Problèmes à résoudre
**A)** Répondez à ces questions d'après le texte sur l'éclipse :
(i) Quel jour aura lieu l'éclipse totale de Soleil ?
(ii) Avant quelle année n'y aura-t-il plus d'éclipse de ce type visible dans nos contrées ?
(iii) Quelles lésions peut causer l'observation sans protection d'un « croissant de Soleil » ?
**B)** Recopiez le passage du texte sur l'éclipse qui va de « Il s’agit pourtant » à « l’éclipse sans danger. ».

Extrait du document
+ + + + +

Garder des écoles dans le noir lors de l’éclipse, vraiment ?
Il s’agit pourtant d’une si belle occasion d’apprentissage dans un contexte scientifique réel
Le lundi 8 avril prochain, en milieu d’après-midi, le sud du Québec sera témoin d’un phénomène rare et spectaculaire : une éclipse totale de Soleil, la dernière de ce type visible en nos contrées avant l’an 2106.
On pourrait croire qu’un tel événement serait souligné par les écoles et les centres de services scolaires (CSS) de partout dans la province, qui en feraient un moment d’apprentissage scientifique dont les élèves se souviendraient longtemps. Mais la réalité est tout autre : plusieurs CSS ont plutôt décidé de s’en laver les mains en fermant les écoles cette journée-là, décrétant un congé pédagogique « spécial » au nom de la sécurité des élèves et de l’apparente difficulté d’observer l’éclipse sans danger.
Il n’est pas faux de dire que l’observation d’une éclipse de Soleil pose des risques bien réels pour qui ne sait pas protéger ses yeux adéquatement. En temps normal, il est impossible d’observer le Soleil à l’oeil nu : sa brillance nous aveugle et provoque le réflexe de fermer les yeux et de détourner le regard. Mais lors d’une éclipse de Soleil, plus particulièrement durant les phases partielles profondes qui précèdent et suivent la totalité, la Lune masque une fraction importante du disque de notre étoile ; vient alors un temps où le Soleil est globalement moins aveuglant, mais où chaque élément de sa surface encore visible est tout aussi brillant qu’avant. Une observation sans protection d’un tel « croissant de Soleil » peut provoquer des brûlures irréparables à la rétine.

+ + + + +

Données affichées

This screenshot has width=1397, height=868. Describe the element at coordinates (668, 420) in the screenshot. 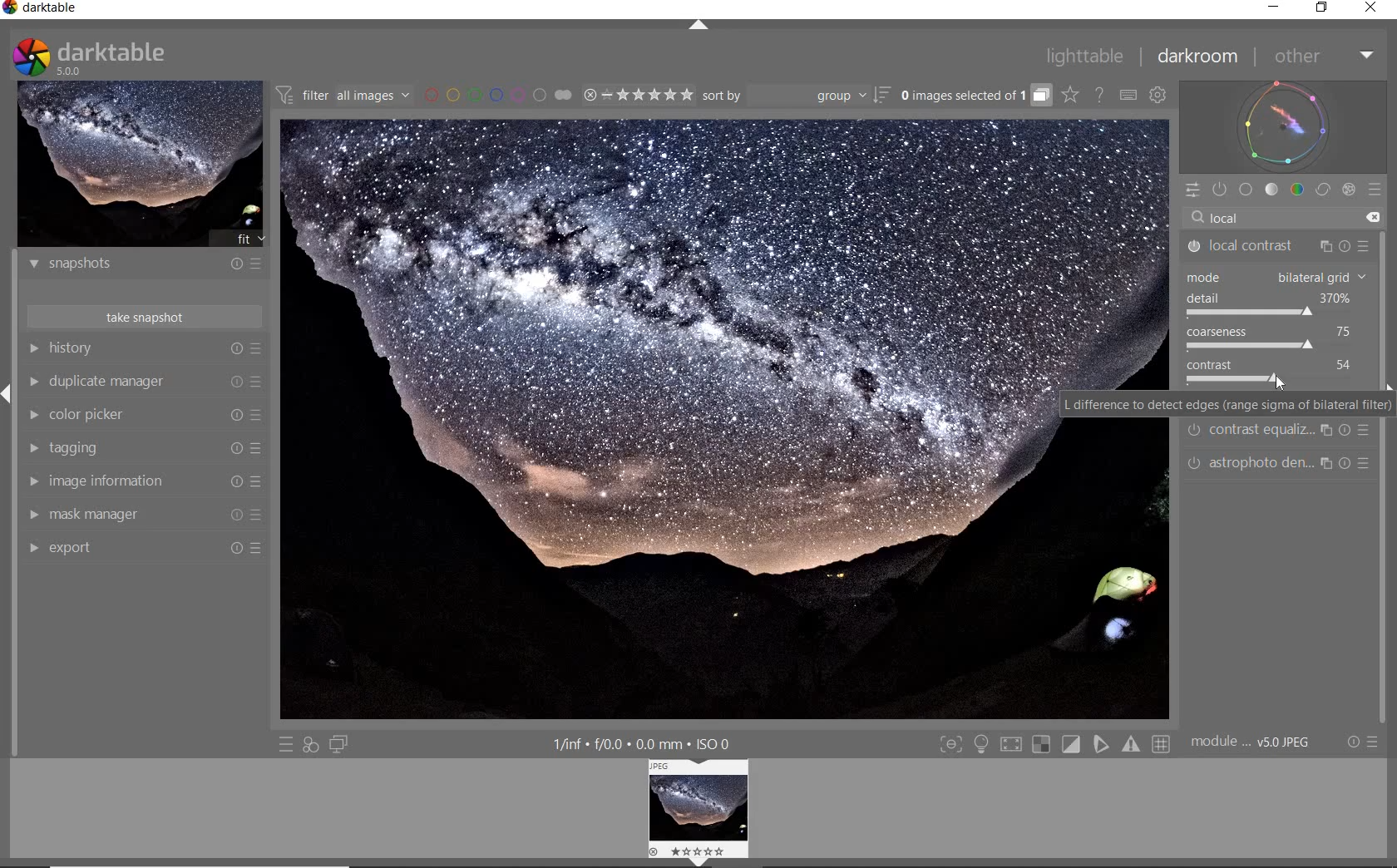

I see `Image Preview` at that location.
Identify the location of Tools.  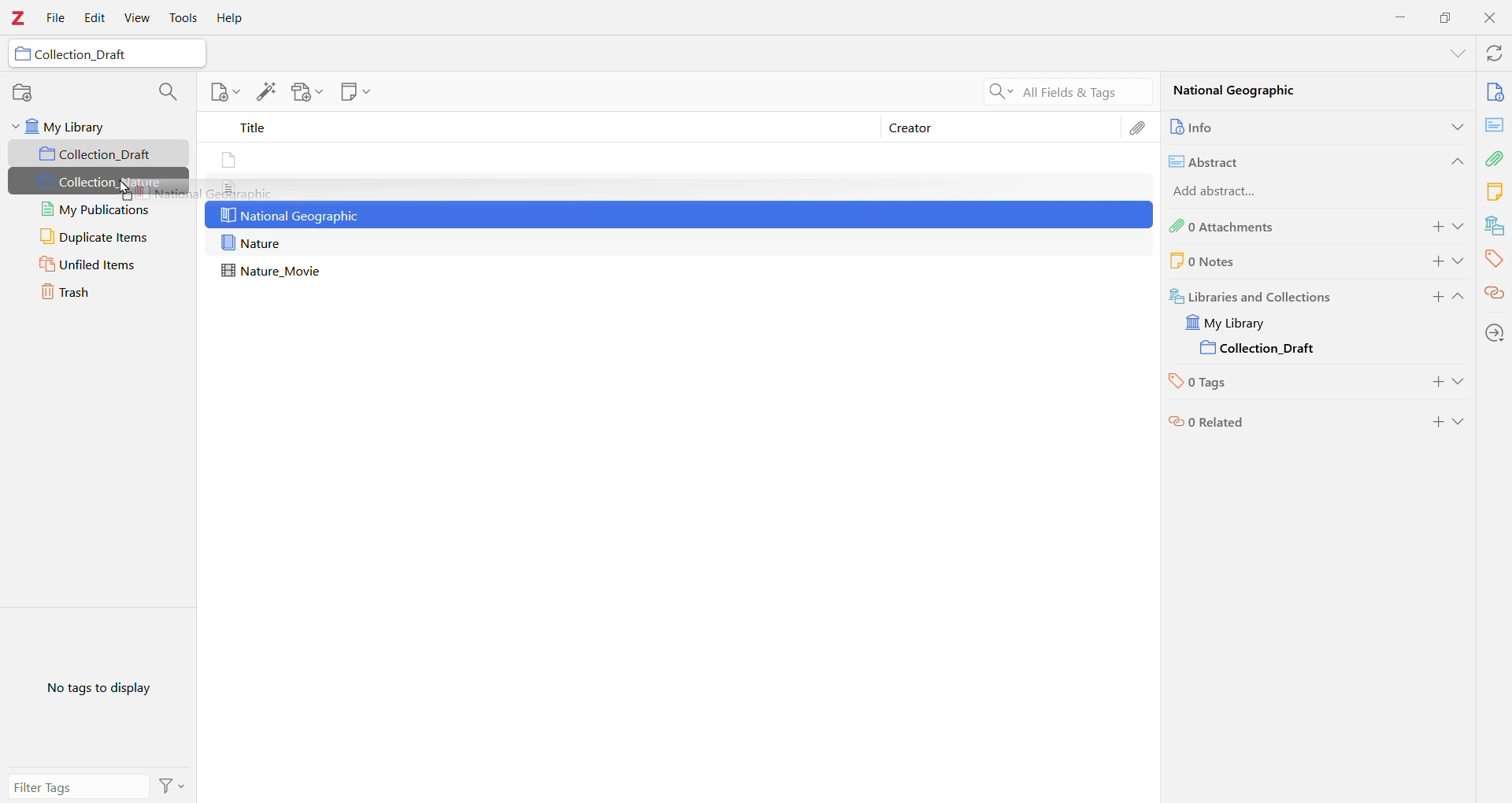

+ + + + +

Réponses par tâche
**A)**
(i) Le lundi 8 avril.
(ii) 2106.
(iii) Des brûlures irréparables à la rétine.

**B)**
Il s’agit pourtant d’une si belle occasion d’apprentissage dans un contexte scientifique réel
Le lundi 8 avril prochain, en milieu d’après-midi, le sud du Québec sera témoin d’un phénomène rare et spectaculaire : une éclipse totale de Soleil, la dernière de ce type visible en nos contrées avant l’an 2106.
On pourrait croire qu’un tel événement serait souligné par les écoles et les centres de services scolaires (CSS) de partout dans la province, qui en feraient un moment d’apprentissage scientifique dont les élèves se souviendraient longtemps. Mais la réalité est tout autre : plusieurs CSS ont plutôt décidé de s’en laver les mains en fermant les écoles cette journée-là, décrétant un congé pédagogique « spécial » au nom de la sécurité des élèves et de l’apparente difficulté d’observer l’éclipse sans danger.